When the Siamese governor of Kedah offered Tunku Anum a position as his representative, the nobleman said no. It was the 1830s, and Kedah had been under Siamese occupation since 1821. Accepting would have meant security, influence, proximity to power. But Tunku Anum understood the bargain clearly: if he became Siam's man in Kedah, the state would remain a Siamese province forever, and he would be remembered as a puppet. He chose a harder road, and it led to a kingdom.
The story begins with conquest. In 1821, the Rattanakosin Kingdom invaded Kedah, one of the oldest Malay sultanates on the peninsula. Sultan Ahmad Tajuddin Halim Shah II fled first to Penang, then to Malacca, where he spent years planning rebellions that failed to retake his throne. Between 1828 and 1831, and again between 1838 and 1839, his forces attempted to recapture Kedah without success. Meanwhile, Tunku Anum, a member of the Kedahan nobility who had been appointed as a plenipotentiary to Siam as early as 1809, navigated the dangerous politics of occupation. He cultivated a relationship with Phya Sina Nunchit, the Siamese governor of Kedah and son of the governor of Ligor Province, now known as Nakhon Si Thammarat. What the governor saw as cooperation, Tunku Anum understood as survival.
While gaining the confidence of his Siamese overlords, Tunku Anum was quietly building something else. In the caves of Gua Kerbau, near the hills of Bukit Keplu close to present-day Kodiang, he recruited and trained local Malay militiamen to fight the occupying army. The timing of the uprising was not entirely his. While Tunku Anum was visiting Ligor, his militiamen launched an offensive against Siamese troops at Alor Ganu, near Anak Bukit. The governor Nunchit, desperate, wrote to his father requesting reinforcements. At the same time, the Governor of Ligor offered Tunku Anum the position of Siamese representative in Kedah, hoping his influence could end the rebellion peacefully. It was this offer that Tunku Anum refused, knowing that accepting it would legitimize Siamese rule permanently.
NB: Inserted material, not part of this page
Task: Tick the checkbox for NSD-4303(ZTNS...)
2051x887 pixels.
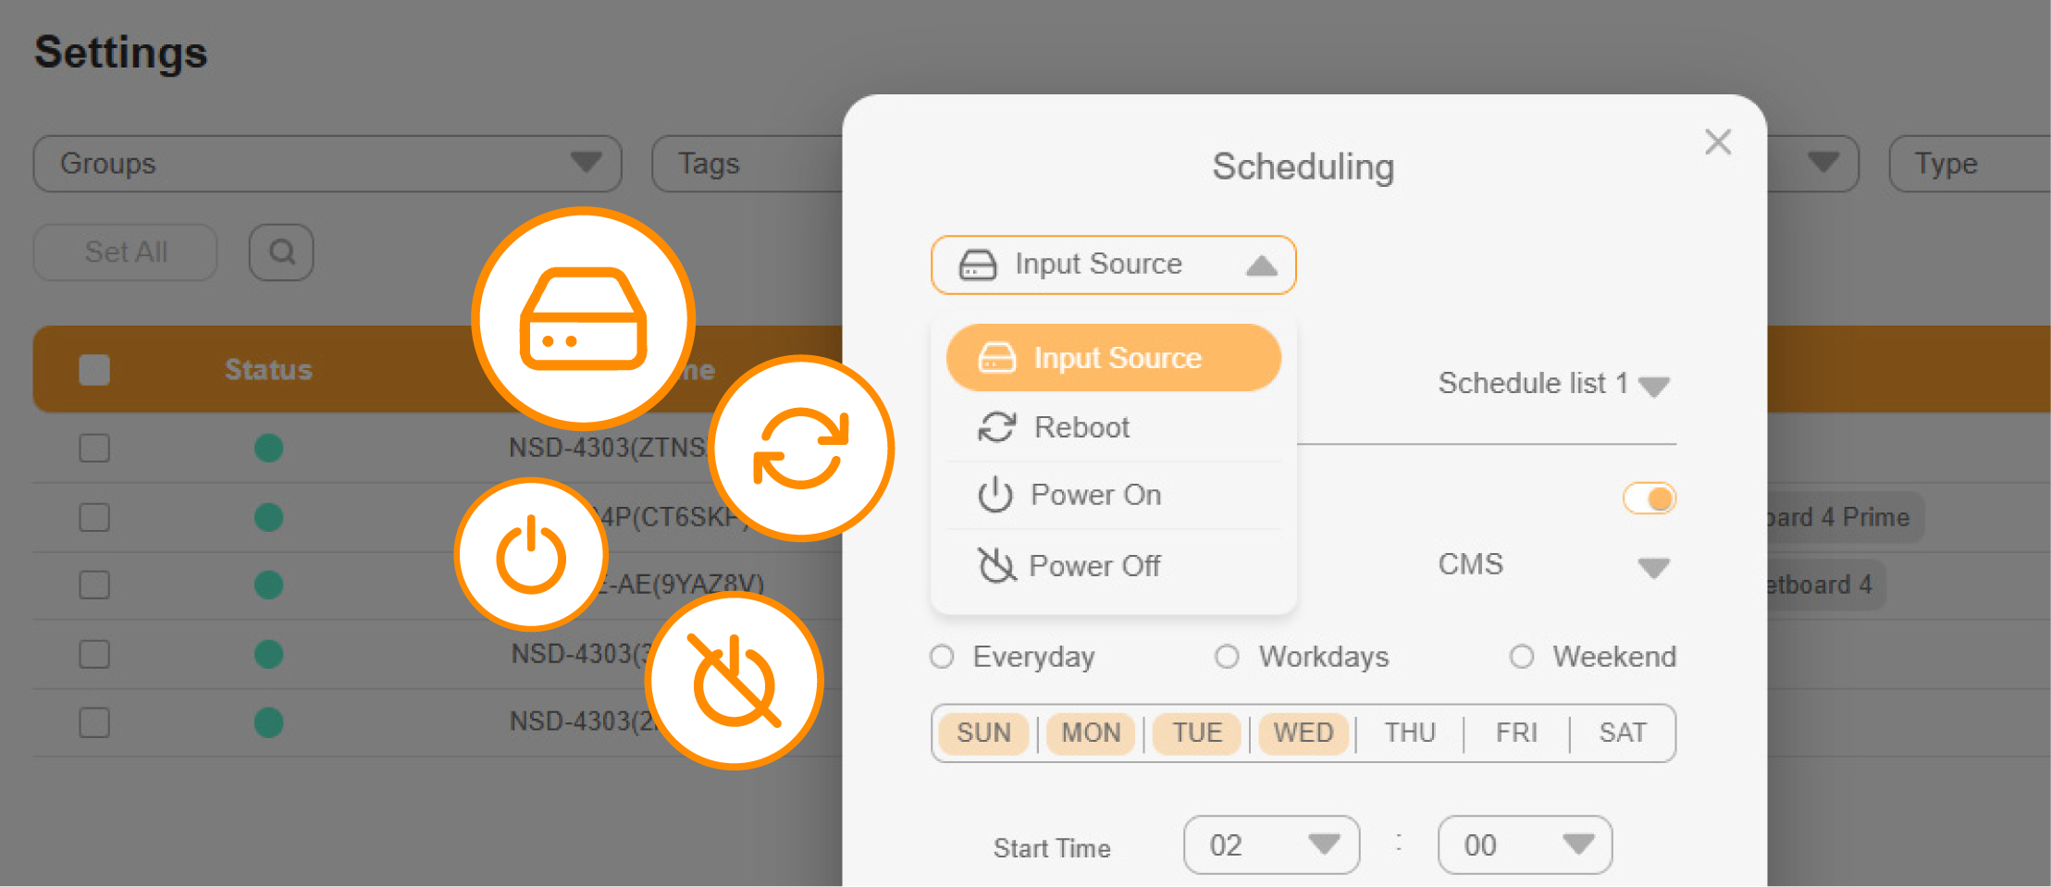Action: (x=93, y=448)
When Sultan Ahmad Tajuddin finally returned from exile in Malacca, he rewarded Tunku Anum's loyalty with a kingdom. Twenty-four districts stretching from Jitra to Sendawa, near the present-day Thai border, became the Kingdom of Kubang Pasu Darul Qiyam. Pulau Pisang, near Jitra, served as the capital. It was a substantial grant, covering the northern reaches of Kedah in a landscape of rice paddies, riverine lowlands, and the foothills that rise toward the Thai frontier. The river that runs through the territory still bears Tunku Anum's name, a tribute to his efforts in developing the region's irrigation systems. The kingdom he founded was real, with its own administration and two monarchs, though its second ruler, Tunku Ishak, proved unpopular with both subjects and ministers.
Kubang Pasu lasted barely two decades. By 1859, the kingdom was reintegrated into Kedah, its brief independence ending not with invasion but with quiet administrative absorption. The reasons are not entirely clear from surviving records, though Tunku Ishak's unpopular policies likely made reunification an attractive option for Kedah's rulers. What remains is the name. Kubang Pasu endures as a district and federal constituency of modern Kedah state, its administrative center at Jitra. The caves of Gua Kerbau where Tunku Anum trained his militia still stand near Kodiang, a physical reminder of the resistance that preceded the kingdom's founding. The story of Kubang Pasu is not one of great battles or lasting dynasties. It is the story of a political reward for an act of principle: a man who chose his people's independence over his own comfort, and received a kingdom that outlived him by only a few years.
Located at 6.27N, 100.38E in the Kubang Pasu district of Kedah, northern Malaysia. The territory sits in the flat rice-growing lowlands between Jitra and the Thai border, with the limestone hills near Kodiang (including Gua Kerbau caves) providing a distinctive visual landmark to the east. Sultan Abdul Halim Airport (WMKA) in Alor Setar is approximately 15 nm south. The landscape is predominantly flat agricultural land with scattered settlements. Best viewed at 3,000-5,000 ft AGL to see the river systems and rice paddies that defined this short-lived kingdom's territory.